Apple Inc., along with its chief executive and exclusive U.S. iPhone wireless partner AT&T, have been hit with a new lawsuit from a disgruntled customer who charges the trio with a variety of offenses stemming from the recent iPhone price cut.
Li was among the thousands who waited hours in line on June 29, 2007 for her chance to purchase one of the touch-screen devices, according to the suit. When she reached the front of the line, her local Apple store only had 4GB models remaining, which she purchased anyway despite having intended to buy the larger-capacitied 8GB model.
She, like thousands of others, the suit claims, is now the victim of price discrimination in that she cannot resell her iPhone for the same profit as customers who purchased the device after price drop. Similarly, she cannot trade up to 8GB model she had initially hoped to obtain and is now left with a product that has been discontinued.
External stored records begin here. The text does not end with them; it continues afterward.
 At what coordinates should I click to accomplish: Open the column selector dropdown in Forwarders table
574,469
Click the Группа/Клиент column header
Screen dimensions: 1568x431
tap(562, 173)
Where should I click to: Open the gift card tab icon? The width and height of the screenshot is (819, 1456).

Li also feels cheated by Apple's rebate policy because she was only offered a $100 store credit towards a future Apple store purchase when those customers who bought the same iPhone within a two week window period immediately preceding the cut received the full $200 refund under the company's price protection policy.
Li included in her 8-page complaint historical stock graphs that show Apple's share price to have risen in between the time it released iPhone in late June and when the company instated the price cut. She argues that this is proof that there was no sound reason for the cut, which she equated to "underselling."
"Market conditions did not require Apple to change its price," Li's attorney, C. Jean Wang of Wang Law Offices, PLLC wrote in the filing. "iPhone was selling very well because Apple's stocks were increasing since August 16, 2007 and rose as high as $144.16 on September 4, 2007, the day before Apple announced that it was cutting the price of iPhone."
The lawsuit goes on to accuse Apple, Jobs and AT&T of forcing customers into 2-year service agreements with AT&T and imposing hefty $175 termination fees. These requirements are unfair, the suit continues, because customers who purchased the iPhone later in the year were able to utilize unlocking solutions that allowed them to forgo such terms and fees.
Given Apple's since stated stance on this matter — and the recent consequences faced by users of unlocked iPhones in recent days — it would seem this portion of the suit is now of lesser merit.
For those claims which the Court is still likely to take into account, Li is requesting compensatory damages in the amount of $1 million, punitive damages in the amount to be determined at trial, and a court order that she is entitled to "threefold her damages , the costs involved in maintaining this action, and attorney's fees."